Example of stream reduction with distinct combiner and accumulator

If the combiner and accumulator are the same? You are confusing things here.

accumulator transforms from X to Y for example (using the identity), while combiner merges two Y into one. Also notice that one is a BiFunction and the other one is a BinaryOperator (which is actually a BiFunction<T, T, T>).

Is there an example of stream reduction with distinct combiner and accumulator?

These look pretty different to me:

    Stream.of("1", "2")
          .reduce(0, (x, y) -> x + y.length(), Integer::sum);

I think you might be confused with things like:

Stream.of("1", "2")
      .reduce("", String::concat, String::concat);

How is it possible to do?

BiFunction<String, String, String> bi = String::concat;

Well there is a hint here.

EDIT

Addressing the part where "different" means different operations, accumulator might sum, while accumulator might multiply. This is exactly what the rule :

combiner.apply(u, accumulator.apply(identity, t)) == accumulator.apply(u, t)

is about, to protected itself from two separate associative functions, but different operations. Let's take an example of two lists (equal, but with different order). This, btw, would be a lot funner with a Set::of from java-9 that adds an internal randomization, so theoretically for the same exact input, you would get different result on the same VM from run to run. But to keep it simple:

List.of("a", "bb", "ccc", "dddd");
List.of("dddd", "a", "bb", "ccc");

And we want to perform:

....stream()
   .parallel()
   .reduce(0,
          (x, y) -> x + y.length(),
          (x, y) -> x * y);

Under the current implementation, this will yield the same result for both lists; but that is an implementation artifact.

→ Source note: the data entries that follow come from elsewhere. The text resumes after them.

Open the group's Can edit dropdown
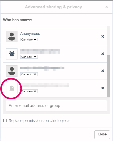The width and height of the screenshot is (113, 141). (x=29, y=57)
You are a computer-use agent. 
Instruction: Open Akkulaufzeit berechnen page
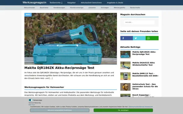click(91, 2)
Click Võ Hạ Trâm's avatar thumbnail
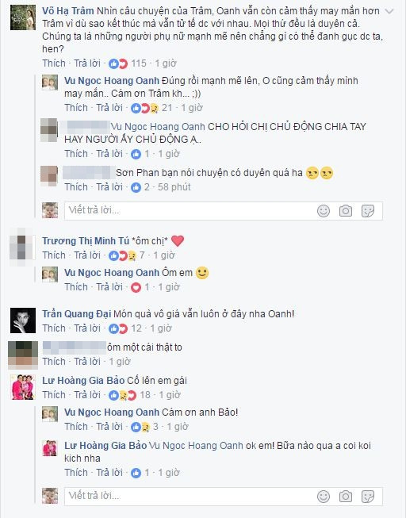 [23, 17]
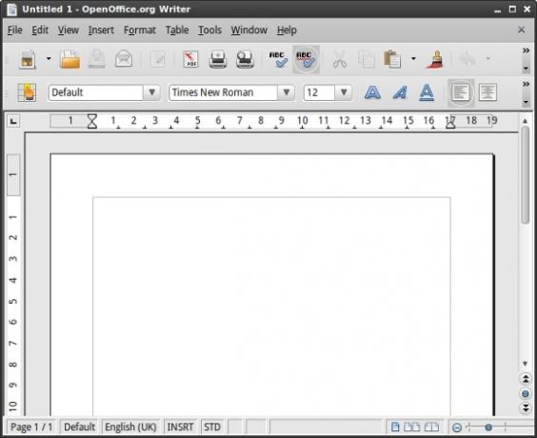Screen dimensions: 537x438
Task: Open the Format menu
Action: point(140,30)
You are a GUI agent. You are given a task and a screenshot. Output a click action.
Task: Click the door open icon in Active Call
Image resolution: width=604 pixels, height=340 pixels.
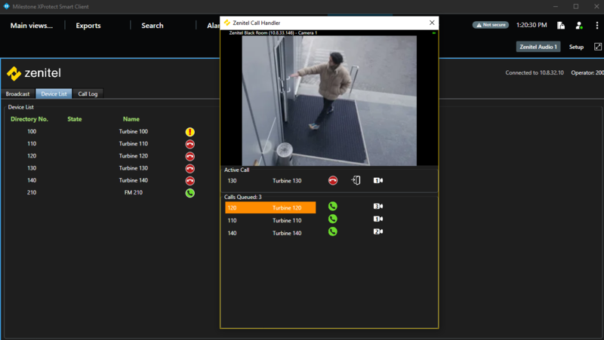[x=356, y=181]
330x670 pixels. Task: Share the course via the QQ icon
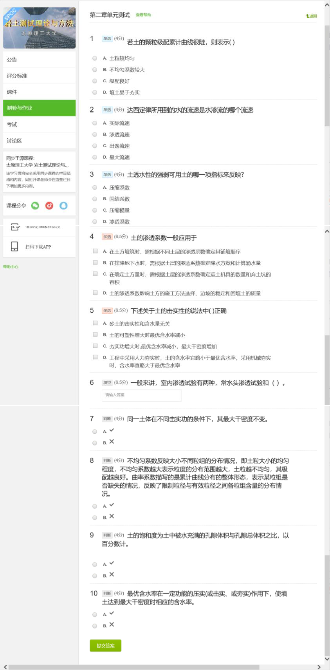[x=63, y=206]
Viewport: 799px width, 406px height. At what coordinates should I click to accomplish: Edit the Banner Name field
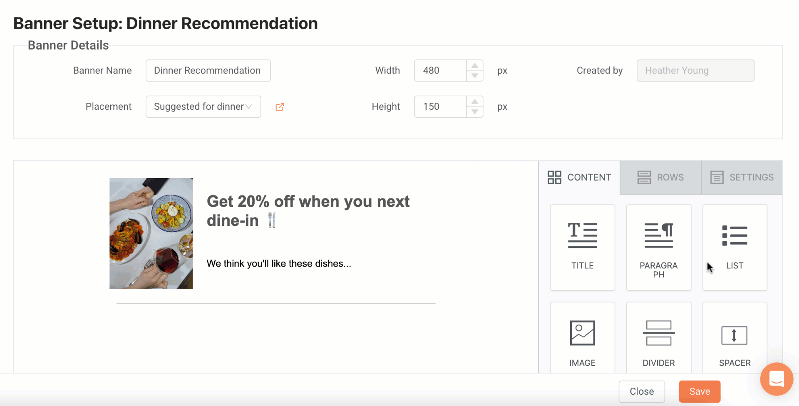click(208, 70)
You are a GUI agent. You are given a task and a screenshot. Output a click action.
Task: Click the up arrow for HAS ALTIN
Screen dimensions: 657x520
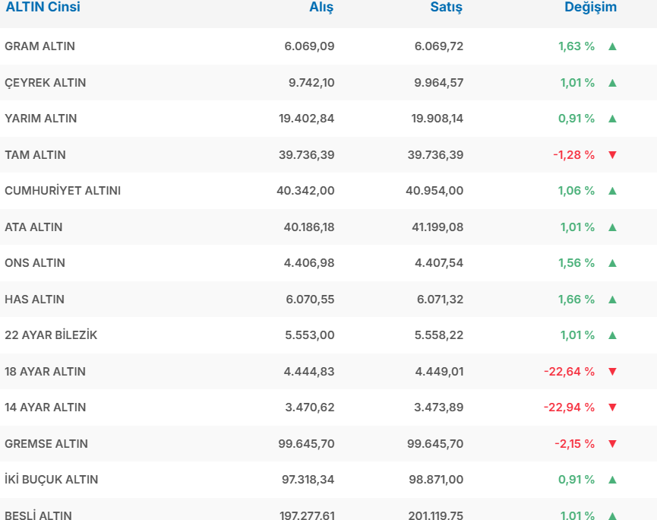tap(612, 300)
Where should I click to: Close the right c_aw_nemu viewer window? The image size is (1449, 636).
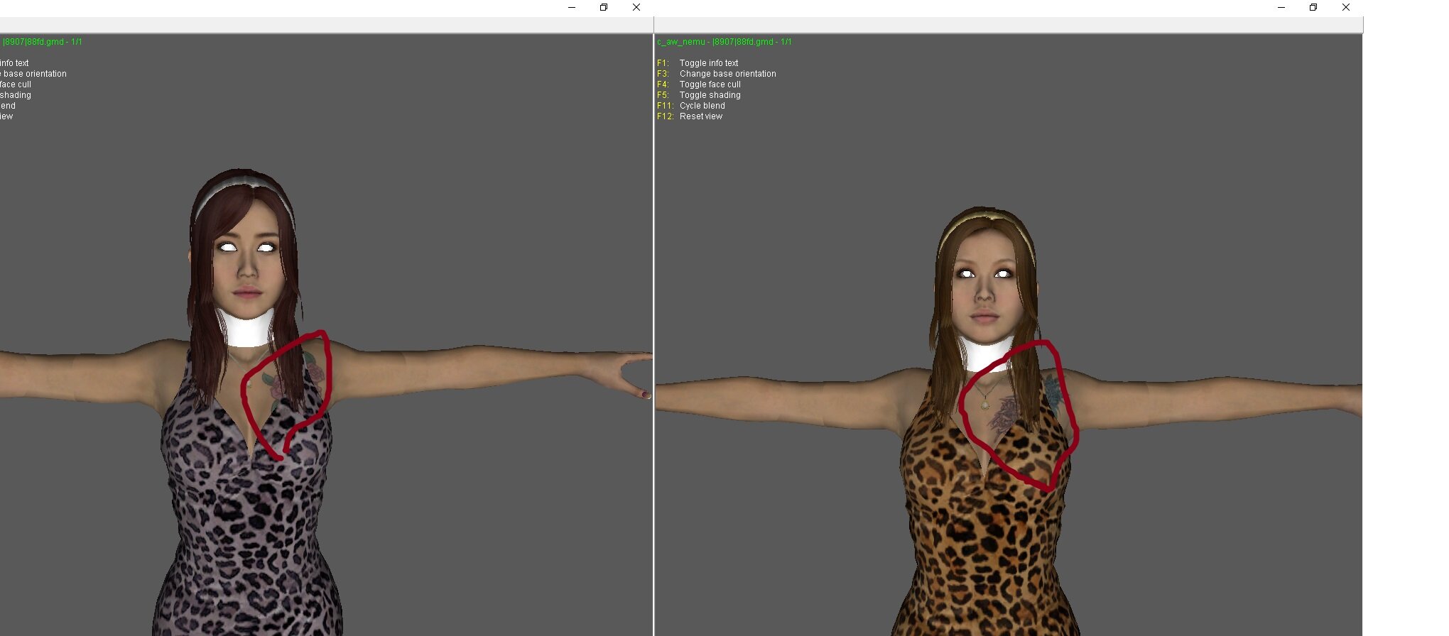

There is nothing stopping an internal implementation in saying: "I will split the list to the smallest chunk possible, but not smaller than two elements in each of them". In such a case, this could have been translated to these splits:

["a",    "bb"]     ["ccc", "dddd"]
["dddd", "a" ]     ["bb" , "ccc" ]   

Now, "accumulate" those splits:

0 + "a".length   = 1 ; 1 + "bb".length   = 3 // thus chunk result is 3
0 + "ccc".length = 3 ; 3 + "dddd".length = 7 // thus chunk result is 7 

Now we "combine" these chunks: 3 * 7 = 21.

I am pretty sure you already see that the second list in such a scenario would result in 25; as such different operations in the accumulator and combiner can result in wrong results.